TEXT EXCERPT:
* START *

This script aims to reproduce the synthetic ePBRN-error-simulated datasets for Scheme B, which are stored in two files ePBRN_D_dup.csv and ePBRN_F_dup.csv. The original datasets used dont have any duplicated in them. 

#### Importing required packages

In [1]:
import pandas as pd
import numpy as np
import random
from numpy.random import choice
import sys
import warnings
warnings.filterwarnings("ignore")

#### Initializing weights and percentage of shared records.

The following weighs and percentages are replicated as is from the paper so that the data reproduced matches with the data used in this paper. 

In [2]:
# Input the percentage of  [2, 3, 4] shared records in one linkage:
count_shared = [1.68+21.0659, 1.9986 + 0.0471, 0.05]

#### Defining functions to process the original data and reproduce simulated datasets.

In [3]:
#Reading and pre-processing the input data
def preprocess(inputfile):
    df = pd.read_csv(
        PATH_DATA+inputfile+".csv", 
        parse_dates=["date_of_birth"])
    df['street_number'] = df['street_number'].fillna('0').astype(int)
    df['postcode'] =   df['postcode'].fillna('0000').astype(int)
    df['day'] = df['date_of_birth'].dt.strftime('%d')
    df['month'] = df['date_of_birth'].dt.strftime('%m')
    df['year'] = df['date_of_birth'].dt.strftime('%Y')
    df["rec_id"] = range(len(df))
    df['rec_id'] = df['rec_id'].astype(str)

* END *

RECORDS:
* START *

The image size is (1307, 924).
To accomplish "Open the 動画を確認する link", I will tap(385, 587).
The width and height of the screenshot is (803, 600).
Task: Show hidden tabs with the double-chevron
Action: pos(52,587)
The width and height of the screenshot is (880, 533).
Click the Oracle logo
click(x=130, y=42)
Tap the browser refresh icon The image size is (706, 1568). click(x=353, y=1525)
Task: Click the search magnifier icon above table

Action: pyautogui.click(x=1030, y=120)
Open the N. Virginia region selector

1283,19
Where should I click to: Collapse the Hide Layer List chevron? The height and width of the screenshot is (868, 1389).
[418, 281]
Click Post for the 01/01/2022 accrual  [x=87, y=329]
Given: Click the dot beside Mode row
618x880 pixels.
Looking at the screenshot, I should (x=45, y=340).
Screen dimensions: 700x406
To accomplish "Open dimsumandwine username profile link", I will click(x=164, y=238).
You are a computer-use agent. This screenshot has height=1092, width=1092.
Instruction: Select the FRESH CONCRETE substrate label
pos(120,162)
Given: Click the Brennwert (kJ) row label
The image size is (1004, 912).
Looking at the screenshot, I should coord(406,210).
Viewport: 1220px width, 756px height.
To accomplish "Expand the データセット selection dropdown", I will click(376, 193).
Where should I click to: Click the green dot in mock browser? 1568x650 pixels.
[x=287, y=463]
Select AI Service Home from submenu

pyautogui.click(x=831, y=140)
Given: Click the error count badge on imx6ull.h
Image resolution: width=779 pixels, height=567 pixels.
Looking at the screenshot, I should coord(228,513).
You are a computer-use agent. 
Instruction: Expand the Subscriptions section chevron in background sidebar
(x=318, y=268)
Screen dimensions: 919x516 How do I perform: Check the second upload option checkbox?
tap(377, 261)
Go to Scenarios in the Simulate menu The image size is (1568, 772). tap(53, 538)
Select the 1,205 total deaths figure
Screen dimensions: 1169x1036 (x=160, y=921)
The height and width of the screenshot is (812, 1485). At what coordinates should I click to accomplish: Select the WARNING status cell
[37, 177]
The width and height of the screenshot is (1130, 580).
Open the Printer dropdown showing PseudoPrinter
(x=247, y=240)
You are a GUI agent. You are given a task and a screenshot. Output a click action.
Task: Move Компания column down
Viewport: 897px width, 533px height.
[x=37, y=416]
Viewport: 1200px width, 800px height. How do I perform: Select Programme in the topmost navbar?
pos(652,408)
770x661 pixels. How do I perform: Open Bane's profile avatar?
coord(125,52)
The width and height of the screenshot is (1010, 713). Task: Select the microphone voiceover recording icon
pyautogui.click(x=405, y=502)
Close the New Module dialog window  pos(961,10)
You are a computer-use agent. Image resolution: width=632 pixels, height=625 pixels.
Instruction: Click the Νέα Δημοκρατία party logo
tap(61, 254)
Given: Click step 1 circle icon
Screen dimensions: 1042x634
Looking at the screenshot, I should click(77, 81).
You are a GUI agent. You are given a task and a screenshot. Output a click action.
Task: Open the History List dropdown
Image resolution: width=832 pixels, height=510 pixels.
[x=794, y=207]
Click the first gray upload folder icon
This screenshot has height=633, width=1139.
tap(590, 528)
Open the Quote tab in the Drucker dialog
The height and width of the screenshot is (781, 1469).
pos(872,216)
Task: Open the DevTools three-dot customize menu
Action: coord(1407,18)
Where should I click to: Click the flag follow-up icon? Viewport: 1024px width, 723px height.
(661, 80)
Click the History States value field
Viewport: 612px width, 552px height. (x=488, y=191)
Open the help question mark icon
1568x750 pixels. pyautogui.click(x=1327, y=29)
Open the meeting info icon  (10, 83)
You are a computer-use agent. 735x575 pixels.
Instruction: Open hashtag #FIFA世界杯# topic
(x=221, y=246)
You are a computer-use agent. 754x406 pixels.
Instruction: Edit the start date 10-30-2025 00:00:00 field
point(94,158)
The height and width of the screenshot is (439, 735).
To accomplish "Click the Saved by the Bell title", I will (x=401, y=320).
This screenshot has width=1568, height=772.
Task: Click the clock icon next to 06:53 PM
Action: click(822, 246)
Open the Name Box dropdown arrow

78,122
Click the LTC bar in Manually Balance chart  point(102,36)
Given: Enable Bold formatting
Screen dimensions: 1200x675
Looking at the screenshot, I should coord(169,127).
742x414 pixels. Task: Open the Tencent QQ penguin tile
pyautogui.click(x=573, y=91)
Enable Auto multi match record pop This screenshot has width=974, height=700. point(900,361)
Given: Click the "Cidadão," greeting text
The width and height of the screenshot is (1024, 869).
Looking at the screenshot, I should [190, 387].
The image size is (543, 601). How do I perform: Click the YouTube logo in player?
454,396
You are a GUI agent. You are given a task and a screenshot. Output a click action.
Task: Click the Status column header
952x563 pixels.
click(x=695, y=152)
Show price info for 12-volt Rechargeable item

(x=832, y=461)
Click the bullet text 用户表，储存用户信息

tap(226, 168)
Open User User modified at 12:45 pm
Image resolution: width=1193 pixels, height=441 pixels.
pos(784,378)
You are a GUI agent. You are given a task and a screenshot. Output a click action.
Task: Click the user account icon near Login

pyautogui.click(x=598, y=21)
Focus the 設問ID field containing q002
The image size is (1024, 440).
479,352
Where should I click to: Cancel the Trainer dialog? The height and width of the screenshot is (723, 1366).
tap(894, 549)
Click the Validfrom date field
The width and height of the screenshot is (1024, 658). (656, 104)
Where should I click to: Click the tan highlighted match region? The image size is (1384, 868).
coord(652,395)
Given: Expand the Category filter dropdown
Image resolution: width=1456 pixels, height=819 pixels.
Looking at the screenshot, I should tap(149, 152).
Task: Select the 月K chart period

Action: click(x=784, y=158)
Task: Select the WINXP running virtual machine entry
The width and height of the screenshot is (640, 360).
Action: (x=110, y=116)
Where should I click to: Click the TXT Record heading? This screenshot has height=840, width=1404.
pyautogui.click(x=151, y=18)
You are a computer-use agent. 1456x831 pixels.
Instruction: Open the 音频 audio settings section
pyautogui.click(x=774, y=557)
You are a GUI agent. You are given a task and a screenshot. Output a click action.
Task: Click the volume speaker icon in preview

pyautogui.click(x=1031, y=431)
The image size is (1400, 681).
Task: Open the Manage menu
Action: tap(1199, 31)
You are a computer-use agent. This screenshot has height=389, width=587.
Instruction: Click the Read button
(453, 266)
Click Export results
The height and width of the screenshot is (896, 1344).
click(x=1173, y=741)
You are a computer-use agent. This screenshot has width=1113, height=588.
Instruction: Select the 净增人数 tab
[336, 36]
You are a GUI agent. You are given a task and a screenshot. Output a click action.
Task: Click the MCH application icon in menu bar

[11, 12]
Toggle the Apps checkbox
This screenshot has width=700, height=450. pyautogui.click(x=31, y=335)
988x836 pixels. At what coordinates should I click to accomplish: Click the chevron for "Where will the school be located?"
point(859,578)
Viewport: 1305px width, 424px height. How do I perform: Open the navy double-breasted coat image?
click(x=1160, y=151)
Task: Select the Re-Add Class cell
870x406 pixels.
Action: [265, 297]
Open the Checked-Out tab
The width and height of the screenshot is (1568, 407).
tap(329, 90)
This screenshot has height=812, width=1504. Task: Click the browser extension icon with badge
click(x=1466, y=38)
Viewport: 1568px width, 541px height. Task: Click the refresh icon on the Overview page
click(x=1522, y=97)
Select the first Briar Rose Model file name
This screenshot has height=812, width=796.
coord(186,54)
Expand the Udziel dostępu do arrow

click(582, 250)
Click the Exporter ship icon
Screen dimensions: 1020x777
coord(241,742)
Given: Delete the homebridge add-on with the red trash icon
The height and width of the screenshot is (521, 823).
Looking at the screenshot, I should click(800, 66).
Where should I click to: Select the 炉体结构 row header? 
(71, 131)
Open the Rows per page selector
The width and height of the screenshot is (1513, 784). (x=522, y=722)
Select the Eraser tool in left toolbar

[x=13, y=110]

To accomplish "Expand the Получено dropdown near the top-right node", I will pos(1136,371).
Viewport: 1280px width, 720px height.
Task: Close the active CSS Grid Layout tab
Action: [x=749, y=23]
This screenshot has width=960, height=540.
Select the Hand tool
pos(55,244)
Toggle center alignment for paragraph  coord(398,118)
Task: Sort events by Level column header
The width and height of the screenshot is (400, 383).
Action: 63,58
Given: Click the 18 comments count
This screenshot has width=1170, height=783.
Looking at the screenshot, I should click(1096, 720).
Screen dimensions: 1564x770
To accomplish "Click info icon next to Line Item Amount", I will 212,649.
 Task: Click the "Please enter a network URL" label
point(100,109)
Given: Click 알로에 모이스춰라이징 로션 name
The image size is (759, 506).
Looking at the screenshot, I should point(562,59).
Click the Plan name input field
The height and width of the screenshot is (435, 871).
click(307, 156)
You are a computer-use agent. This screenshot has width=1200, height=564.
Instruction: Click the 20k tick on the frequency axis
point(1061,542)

* END *

TASK DESCRIPTION: Extend the ePBRN duplicate-simulation script shown above, beginning immediately after its final line.

RESULT OF THIS TASK:
    df.fillna({'surname':'',\
               'given_name':'',\
               'given_name':'',\
               'address_1':'',\
               'address_2':'',\
               'day':'',\
               'month':'',\
               'year':''}, inplace=True)
    df["match_id"] = range(len(df))
    
    df = df.drop(["age", "phone_number", "soc_sec_id", "blocking_number", "date_of_birth"], axis=1)
    col_list = df.columns.values.tolist()
    col_list.remove('rec_id')
    
    print("============================================================================================")
    print("Data preprocess success")
    print("============================================================================================")
    print("[1] Total records in ", inputfile, " :", len(df))
    print("[2] Preprocessed ", inputfile, " data sample :")
    print(df.head())
    print("============================================================================================")
    
    return df, col_list

#Sampling and generating random indices for the reproduced linkages.
def sampling(df, count_shared):
    records = len(df)
    double = int(records*count_shared[0]/100)
    triple = int(records*count_shared[1]/100)
    quad = int(records*count_shared[2]/100)
    
    list_double_linked = random.sample(range(records),k=double)
    unlinked = [item for item in range(records) if item not in list_double_linked]
    list_triple_linked = random.sample(unlinked,k=triple)
    unlinked = [item for item in unlinked if item not in list_triple_linked]
    list_quad_linked = random.sample(unlinked,k=quad)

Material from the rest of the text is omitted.